В.Г. Перов. Сцена на могиле. Холст, масло. 1859 год
Владимир Осипович Шервуд (1832–1897) — архитектор, художник, скульптор. В Москве по его проектам построены здание Исторического музея на Красной площади и мемориальная часовня «Гренадерам — героям Плевны». Он также создал живописные и скульптурные портреты многих современников, ряд памятников выдающимся людям России. Между тем биография Владимира Осиповича изучена далеко не столь полно, как его творческое наследие. В этом отношении значительным подспорьем могут послужить мемуары, написанные им уже на склоне лет и ныне хранящиеся в Российской государственной библиотеке (ОР РГБ. Ф. 526). Начало их обнародованию было положено в № 1–6 «Московского журнала» за 1996 год. Тогда увидели свет фрагменты, посвященные детству Володи Шервуда, которое он провел в селе Истлеево Тамбовской губернии. Позже историк М. М. Горинов-младший продолжил расшифровку и комментирование шервудовских воспоминаний. Подготовленный Михаилом Михайловичем фрагмент, напечатанный в № 3 журнала за 2019 год, касался приезда Владимира Шервуда в Москву и его пребывания в Сиротском доме. Далее (2021. № 11) последовал рассказ мемуариста о его учебе в Московском дворцовом архитектурном училище и начале занятий в Училище живописи, ваяния и зодчества. Сегодня вниманию читателей предлагается очередной отрывок (ОР РГБ. Ф. 526. К. 1. Ед. хр. 24. Л. 1–19 об.), где автор дает уже не живописные или скульптурные, а словесные портреты некоторых своих известных современников, обрамленные интереснейшими подробностями из жизни русской, прежде всего московской творческой интеллигенции XIX века. Большой пласт самых разнообразных исторических сведений содержат развернутые комментарии. Текст, публикуемый с незначительными сокращениями, озаглавлен редакцией. Стилистика оригинала сохранена. Орфография и пунктуация приведены к современным нормам. Сокращения имен собственных для удобства чтения раскрыты без применения скобок.
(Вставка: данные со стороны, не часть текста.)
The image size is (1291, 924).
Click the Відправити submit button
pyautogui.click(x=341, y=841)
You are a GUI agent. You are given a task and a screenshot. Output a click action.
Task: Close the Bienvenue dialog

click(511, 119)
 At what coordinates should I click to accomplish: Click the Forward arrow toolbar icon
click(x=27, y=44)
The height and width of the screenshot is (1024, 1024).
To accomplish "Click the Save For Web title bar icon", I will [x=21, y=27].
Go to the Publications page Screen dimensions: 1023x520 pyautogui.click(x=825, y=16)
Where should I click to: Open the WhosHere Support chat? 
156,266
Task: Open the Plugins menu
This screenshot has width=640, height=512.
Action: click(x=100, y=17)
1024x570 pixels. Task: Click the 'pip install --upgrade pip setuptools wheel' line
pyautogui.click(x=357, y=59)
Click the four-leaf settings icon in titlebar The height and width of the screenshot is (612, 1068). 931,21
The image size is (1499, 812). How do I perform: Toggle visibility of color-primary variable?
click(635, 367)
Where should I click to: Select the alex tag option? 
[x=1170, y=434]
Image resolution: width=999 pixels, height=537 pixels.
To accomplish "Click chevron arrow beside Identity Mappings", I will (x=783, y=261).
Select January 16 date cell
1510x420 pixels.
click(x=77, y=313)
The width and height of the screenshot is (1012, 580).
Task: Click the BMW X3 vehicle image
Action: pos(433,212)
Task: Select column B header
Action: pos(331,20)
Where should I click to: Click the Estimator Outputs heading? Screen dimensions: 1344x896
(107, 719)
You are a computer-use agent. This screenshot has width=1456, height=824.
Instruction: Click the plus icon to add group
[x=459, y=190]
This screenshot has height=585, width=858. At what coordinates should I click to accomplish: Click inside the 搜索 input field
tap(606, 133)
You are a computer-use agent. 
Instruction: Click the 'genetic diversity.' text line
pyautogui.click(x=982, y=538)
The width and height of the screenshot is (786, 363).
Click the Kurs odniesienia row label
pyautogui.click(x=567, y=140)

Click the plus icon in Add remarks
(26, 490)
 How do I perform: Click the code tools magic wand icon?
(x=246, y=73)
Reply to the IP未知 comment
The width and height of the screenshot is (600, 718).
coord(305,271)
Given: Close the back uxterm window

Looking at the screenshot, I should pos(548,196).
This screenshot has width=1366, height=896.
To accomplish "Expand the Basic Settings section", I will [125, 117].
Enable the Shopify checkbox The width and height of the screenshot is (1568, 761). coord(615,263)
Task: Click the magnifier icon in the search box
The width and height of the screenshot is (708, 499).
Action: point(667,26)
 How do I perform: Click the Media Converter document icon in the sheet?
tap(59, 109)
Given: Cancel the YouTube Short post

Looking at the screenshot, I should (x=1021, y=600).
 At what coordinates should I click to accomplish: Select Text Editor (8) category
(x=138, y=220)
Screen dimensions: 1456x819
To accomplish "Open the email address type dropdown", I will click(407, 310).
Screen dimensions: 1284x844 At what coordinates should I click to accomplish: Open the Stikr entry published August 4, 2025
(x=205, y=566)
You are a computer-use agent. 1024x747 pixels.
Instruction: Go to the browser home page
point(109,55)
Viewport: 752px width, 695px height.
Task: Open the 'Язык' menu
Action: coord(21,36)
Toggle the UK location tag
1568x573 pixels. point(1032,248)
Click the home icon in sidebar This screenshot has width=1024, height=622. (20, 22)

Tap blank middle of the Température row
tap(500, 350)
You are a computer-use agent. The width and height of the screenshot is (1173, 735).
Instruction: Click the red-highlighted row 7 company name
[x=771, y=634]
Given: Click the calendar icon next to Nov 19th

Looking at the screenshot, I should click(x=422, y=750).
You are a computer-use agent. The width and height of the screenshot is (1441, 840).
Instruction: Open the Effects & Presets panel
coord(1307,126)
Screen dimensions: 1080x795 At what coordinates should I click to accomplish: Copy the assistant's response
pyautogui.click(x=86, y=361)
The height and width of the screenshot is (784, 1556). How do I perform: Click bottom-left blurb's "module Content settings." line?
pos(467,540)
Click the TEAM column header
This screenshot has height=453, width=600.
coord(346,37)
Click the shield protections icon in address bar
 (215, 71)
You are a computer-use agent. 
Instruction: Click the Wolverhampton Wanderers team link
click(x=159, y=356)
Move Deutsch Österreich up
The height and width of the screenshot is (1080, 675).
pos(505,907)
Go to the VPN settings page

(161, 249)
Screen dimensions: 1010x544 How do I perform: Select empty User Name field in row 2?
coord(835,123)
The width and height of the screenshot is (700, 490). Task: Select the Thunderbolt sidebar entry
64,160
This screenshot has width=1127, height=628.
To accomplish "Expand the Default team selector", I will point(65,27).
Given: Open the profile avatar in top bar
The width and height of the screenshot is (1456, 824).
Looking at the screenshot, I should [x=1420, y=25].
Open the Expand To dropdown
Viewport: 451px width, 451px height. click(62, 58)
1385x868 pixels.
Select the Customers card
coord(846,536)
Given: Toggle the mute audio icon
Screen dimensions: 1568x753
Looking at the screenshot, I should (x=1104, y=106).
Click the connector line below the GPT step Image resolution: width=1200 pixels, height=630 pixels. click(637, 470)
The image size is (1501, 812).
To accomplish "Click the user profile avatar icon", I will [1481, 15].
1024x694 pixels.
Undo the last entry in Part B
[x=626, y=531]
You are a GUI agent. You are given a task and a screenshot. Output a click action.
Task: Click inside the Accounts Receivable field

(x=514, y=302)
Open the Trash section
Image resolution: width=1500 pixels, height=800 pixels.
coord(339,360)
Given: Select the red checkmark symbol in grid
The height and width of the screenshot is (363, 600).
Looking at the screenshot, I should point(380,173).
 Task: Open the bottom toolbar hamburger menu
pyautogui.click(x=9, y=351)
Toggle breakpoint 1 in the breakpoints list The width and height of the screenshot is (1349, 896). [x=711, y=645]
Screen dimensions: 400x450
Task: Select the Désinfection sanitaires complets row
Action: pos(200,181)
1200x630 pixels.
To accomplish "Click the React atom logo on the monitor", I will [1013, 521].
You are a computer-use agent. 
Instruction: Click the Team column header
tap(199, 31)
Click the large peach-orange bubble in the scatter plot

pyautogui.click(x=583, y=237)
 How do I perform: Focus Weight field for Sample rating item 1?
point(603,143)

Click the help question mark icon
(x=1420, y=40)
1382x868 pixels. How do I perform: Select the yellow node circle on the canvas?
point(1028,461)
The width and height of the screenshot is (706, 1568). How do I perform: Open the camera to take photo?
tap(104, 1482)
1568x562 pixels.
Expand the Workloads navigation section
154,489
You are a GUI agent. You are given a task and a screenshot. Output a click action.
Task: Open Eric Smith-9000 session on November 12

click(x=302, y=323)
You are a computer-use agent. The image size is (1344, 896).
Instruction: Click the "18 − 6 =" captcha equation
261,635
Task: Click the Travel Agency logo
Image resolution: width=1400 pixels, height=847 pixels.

17 октября 1895 г. Вторн[ик]
Память о Егоре Яковлевиче Васильеве1 невольно вызывает самое глубокое чувство благодарности, любви и уважения к его светлой русской личности. Если Скотти2 знакомил нас с просвещенными взглядами на искусство, с разнообразной техникой и поэзией всех жанров, то Васильеву, безусловно, принадлежит та основная строгая академическая закваска, которую он внес в художественный класс. Он строго рисовал и учил рисованию с антиков, разъяснял их красоту, собирал к себе учеников, которые компоновали в его мастерской, и он, как товарищ, разъяснял логические основания композиции. Конечно, это более носило практический характер, но, тем не менее, имело громадное влияние на произведения учеников школы. Егор Яковлевич, уезжая из Петербурга, был совершенно ложно предубежден против нашей школы. В Петербурге всегда были против Москвы, хотя ему всегда приходилось следовать за ней. Егору Яковлевичу наговорили, что ученики здесь и грубы, и невежественны, и неделикатны, поэтому к ним надо относиться как можно строже, чтобы чувствовали начальство. Первое время Егор Яковлевич так и поступал, всем говорил «ты», приказывал, хотел делать выговоры, но не нашел ни единого случая, чтобы воспользоваться советами петербуржцев: все оказались преданными делу, чрезвычайно деликатными, предупредительными до нежности к своему учителю. Эта клевета на училище3 произвела в нем поразительную перемену. Раз, собрав учеников постарше, он стал говорить: «Извините‑с, простите», — и рассказал, как ему наклеветали на училище. Он со слезами говорил, что встретил в Москве такую молодежь, какой не видал в Петербурге. Будто какое‑то бремя спало с души этого праведника. Нечего и говорить, что он обращался со всеми крайне учтиво, но, по‑видимому, он был счастлив, что был окружен такой молодежью, которой мог передавать самые задушевные чувства. Доброта его была бесконечна. Он взял к себе жить Перова4, Прянишникова5 и других, и все это содержалось на скромное, ничтожное жалованье. Средств не хватало, все серебро было заложено. Егор Яковлевич со своей компанией садился за щи и кашу с веселым настроением и аппетитом, несмотря на деревянные ложки, которыми сервирована была эта художественная трапеза.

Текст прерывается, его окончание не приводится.